The big distinction is that errors happen, as if by chance, but mistakes are made, usually because someone goofed. In other words it’s better that something was an error and not a mistake.

The words originally had different meanings. In Old Norse, ‘take’ meant to grasp something — so to make a mistake was to grasp the wrong end of the stick.

The Latin verb ‘errare’ meant to wander, and at one time ‘err’ was a wandering. Eventually ‘err’ came to mean wandering from doing the right thing.

So although most of us think of mistake and error as being synonyms, they are not. However, I’m sure every editor on The New Yorker is aware of the difference — and applies it strictly.

It’s always interesting to guess when a word was first used. Sometimes you get it more or less right, but you’ll be amazed at how often you are completely wrong.

The sport of baseball as we know it today is late 19th century and I thought the word came into use at about the same time. I was very wrong.

An entry in a 1755 diary written in Surrey describes a game called baseball. Historian Arthur Bryant’s book, The England of Charles II, lists some games played from 1660-1685: “Trap-ball, tip-cat, baseball, and other games were favoured by different towns and villages.”

Trap-ball and tip-cat were similar games, although one was played with a ball and the other with a piece of wood. In trap-ball the batsman was also the bowler. He placed the ball at one end of a shoe-shaped wooden device on a pivoted bar, struck the other end, and when the ball was in the air he hit it away — if he was fast and deft enough.

In tip-cat, the player struck a tapered piece of wood with the bat and when it jumped into the air he tried to hit it as far as he could.

Bat and ball games in the style of rounders or baseball were played in 14th century England and probably as early as the 11th century.

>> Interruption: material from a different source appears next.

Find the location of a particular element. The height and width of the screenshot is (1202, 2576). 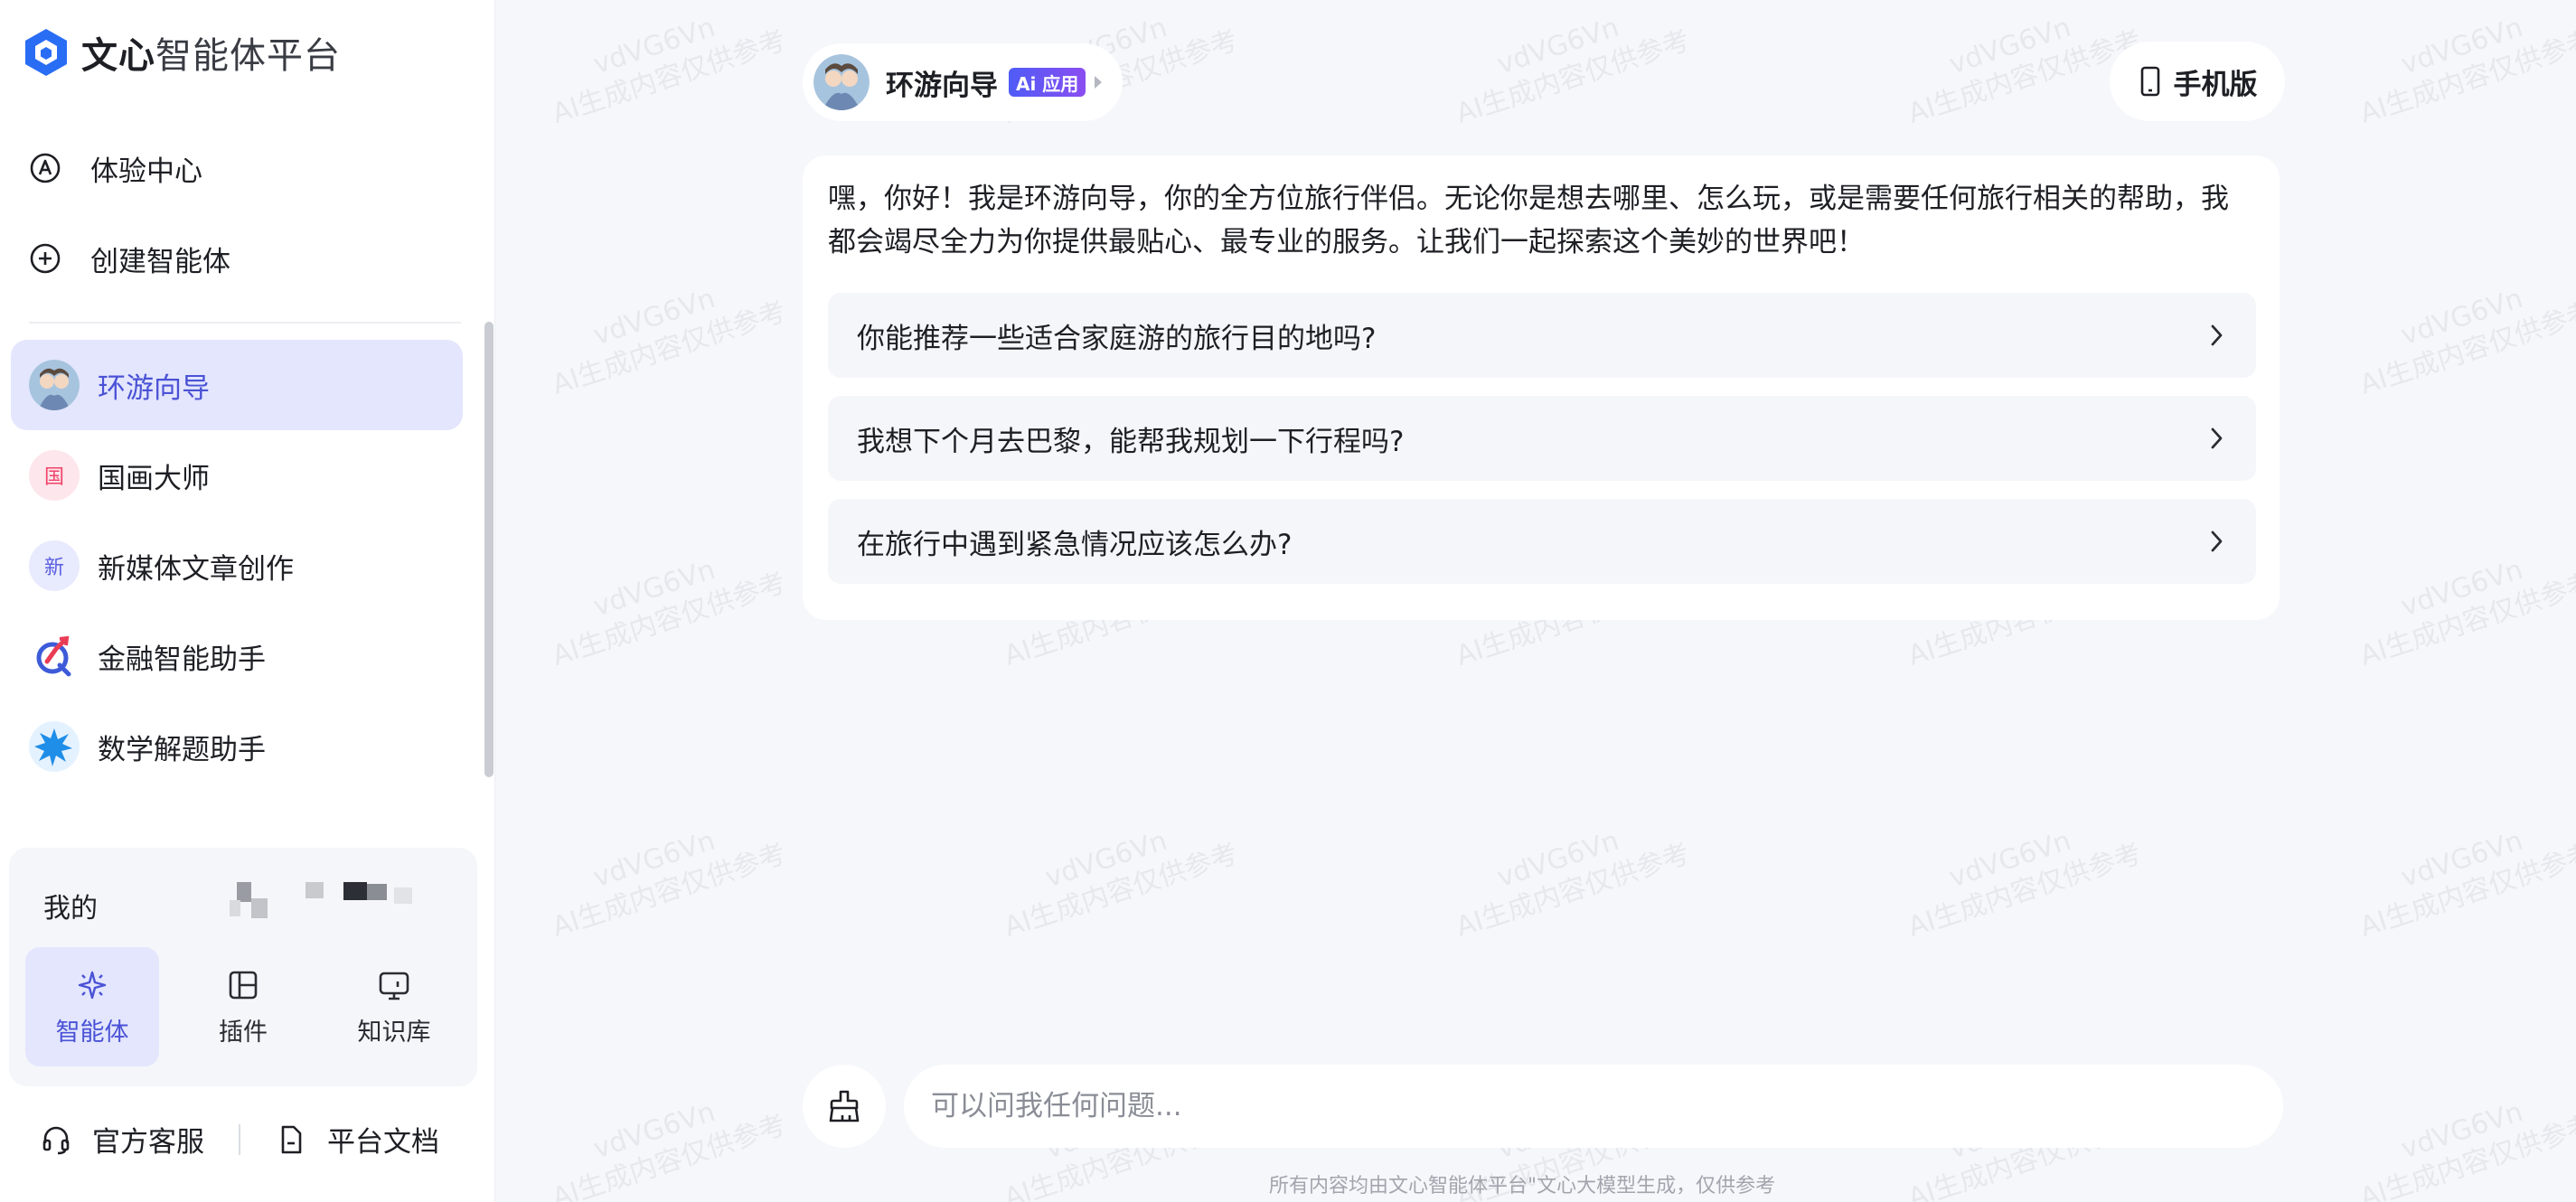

But when was American baseball as we know it today first played? According to the Baseball Hall of Fame in Cooperstown, New York, it evolved over centuries and there is no record of a definite date and place where it began.

The first verifiable use of the word baseball in America was in 1744 when John Newbury included it in A Pretty Little Pocket-Book, which contains a piece of doggerel entitled Base-ball.

The earliest use of baseball in an English novel was in Jane Austen’s Northanger Abbey, which she started to write in 1797.

The first published rules of baseball didn’t appear until 1845 when they were written for a Manhattan club called The Knickerbockers.

Its author, Alexander John Cartwright, became known as the father of baseball. Congress in 1953 officially credited Cartwright with inventing the modern game of baseball.